И, честно говоря, гораздо проще использовать того, в ком уже горит этот огонь. Притворяться приходится намного меньше.

Рафейо поднялся со своего места рядом с Арриано — на удивление грациозно для своего возраста. Большинство мальчишек в тринадцать — четырнадцать лет производят такое впечатление, будто они постоянно сражаются со своими локтями и коленями, а руки и ноги все равно их не слушаются. Но тело Рафейо было гибким и изящным. Он подошел к Темирро.

— Что это? — спросил муалим. — Что это такое?

— “Ауте-Гхийасский договор”.

— Вся картина? Рафейо кивнул.

— Задание было скопировать всю картину?

— Нет, муалим Темирро. Последовал короткий вздох.

— Тогда, будь так добр, объясни мне, зачем ты это сделал? Лицо Рафейо было еще по-детски мягким, только характерный нос Грихальва делал его острее. Но, исходя из своего богатого опыта, Сарио мог легко предположить, что мальчик будет красивым. Более того, он заметил признаки внутреннего огня в торопливом, но все же не бестолковом наброске. И тот же огонь был слышен в голосе Рафейо, когда он все-таки сформулировал ответ:

— Картину надо воспринимать целиком, это не просто набор фрагментов. Я не могу выделить кусок из композиции, как молочница отделяет творог от сыворотки. — Он нарочно сделал выразительную паузу, но затем прибавил:

— Муалим.

Сарио опять сдержал улыбку, но тут Рафейо произнес такое, что он чуть не придушил мальчишку.

— Вообще-то картина так себе. Если вы посмотрите внимательнее, то увидите, что я ее переделал. Так гораздо лучше.

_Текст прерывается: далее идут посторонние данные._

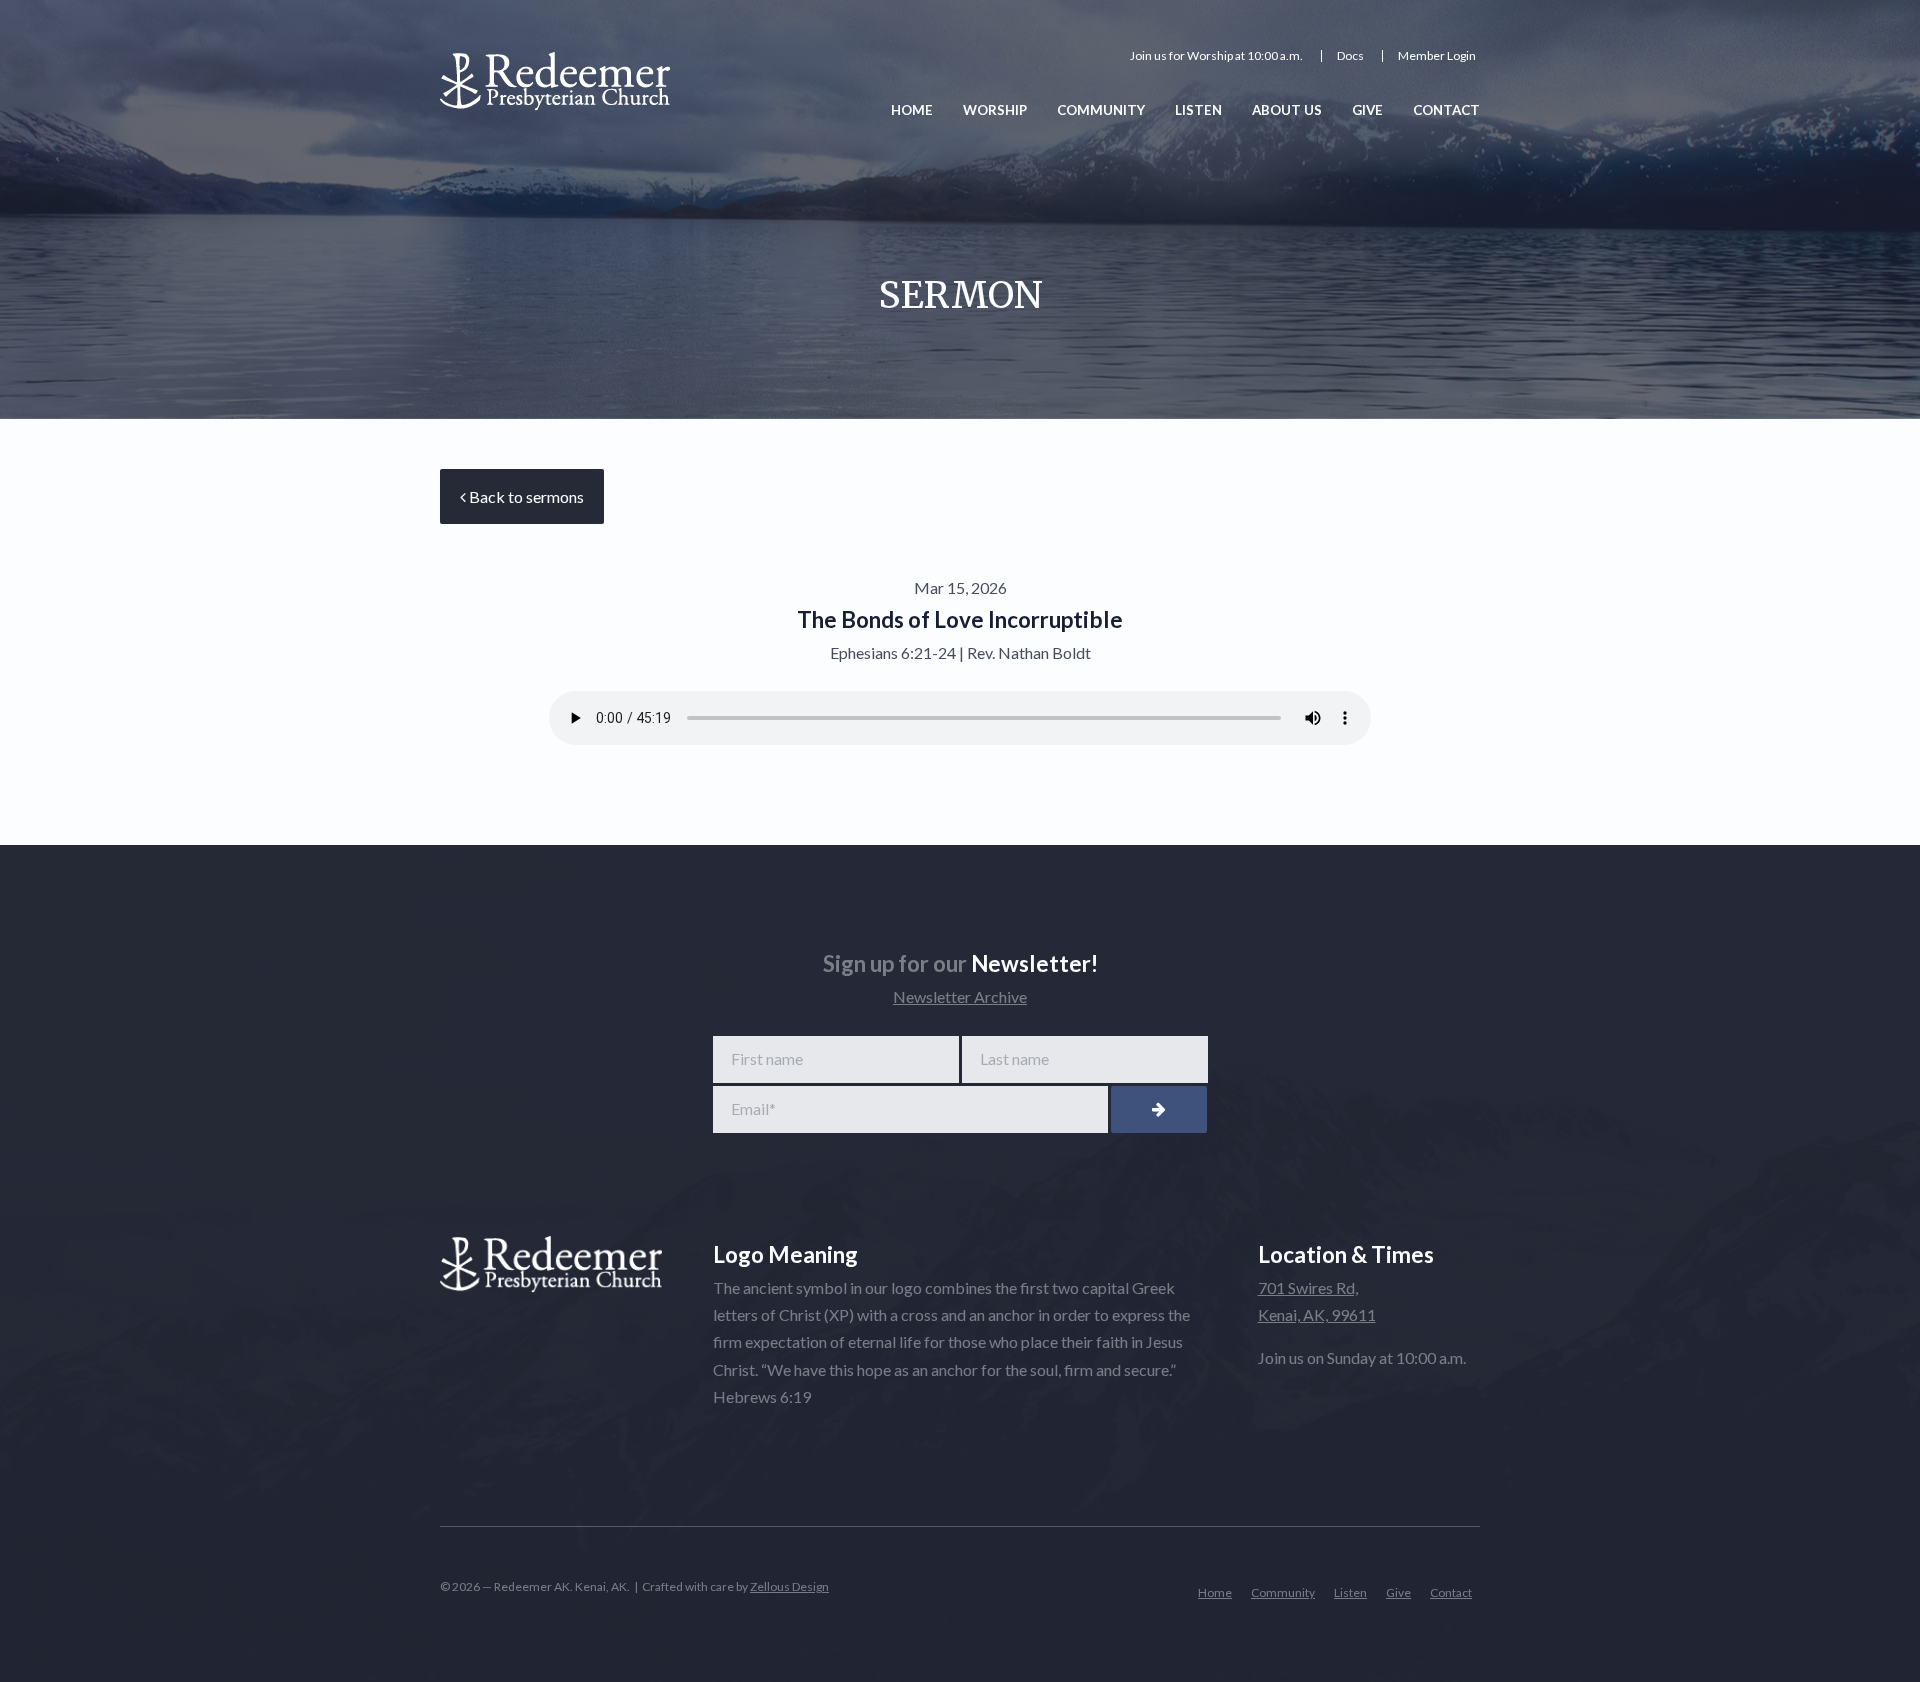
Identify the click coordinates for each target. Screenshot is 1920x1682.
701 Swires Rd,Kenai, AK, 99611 (1317, 1301)
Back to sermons (525, 496)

Темирро выхватил у него альбом, вырвал страницу и приложил ее к картине. Сарио едва успел разглядеть, что несколько фигур действительно стояли не там, а гобеленов, украшавших тронный зал, вообще не было. Темирро, фыркнув, разорвал листок Рафейо пополам.

— Сядь, — прорычал он, — и делай, что тебе говорят. В черных тза'абских глазах мальчика вспыхнула ярость: как посмели уничтожить его работу! Но Рафейо был еще ребенок, его будущее до конфирматтио находилось в скрюченных руках Темирро. Мальчик не поклонился, не выразил согласия, просто сел на место и стал делать то, что ему велели.

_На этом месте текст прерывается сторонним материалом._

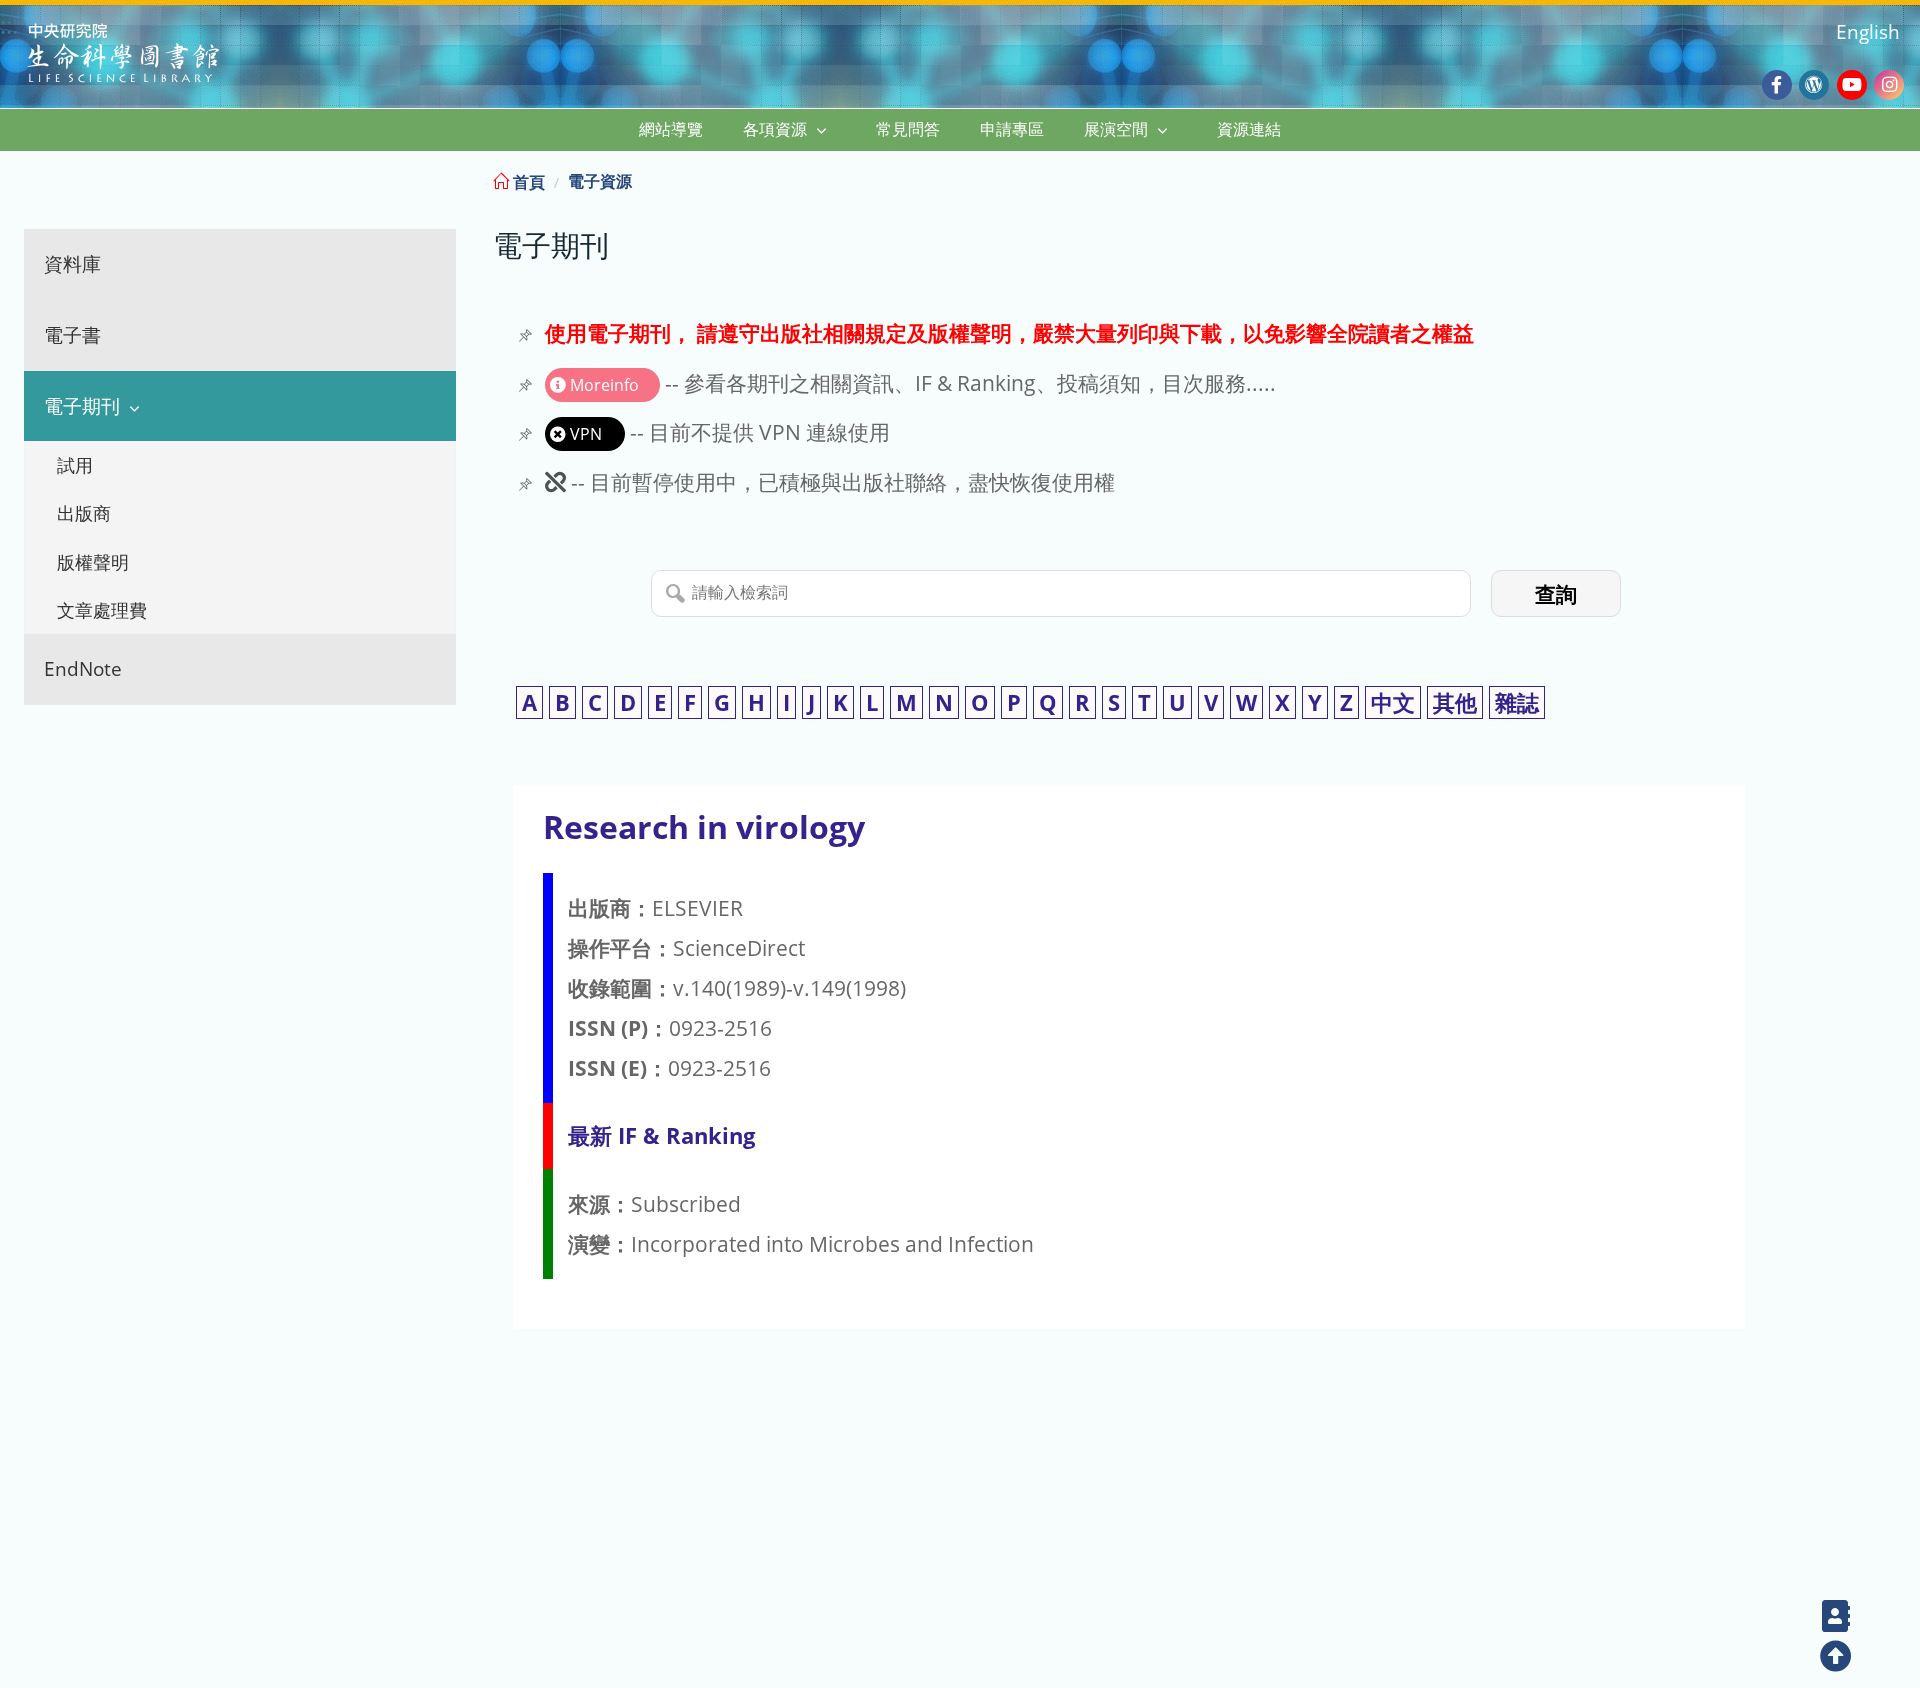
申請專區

— Негодник маленький, — пробормотал Темирро. — Это, конечно, вина его матери. Но только между нами, итинераррио, он один из лучших моих учеников за все время работы.

— Эйха, ему, пожалуй, не следует этого знать еще несколько лет. Сарио был все еще уязвлен пренебрежением к работе Оакино — тоже мне, критик нашелся, сопляк тринадцатилетний! — но понимал, надо сделать над собой усилие и не показывать старику, что его это волнует.

— Будь моя воля, он бы никогда не узнал, как он хорош. Я видел у него работы, выполненные на уровне агво, семинно или сангво!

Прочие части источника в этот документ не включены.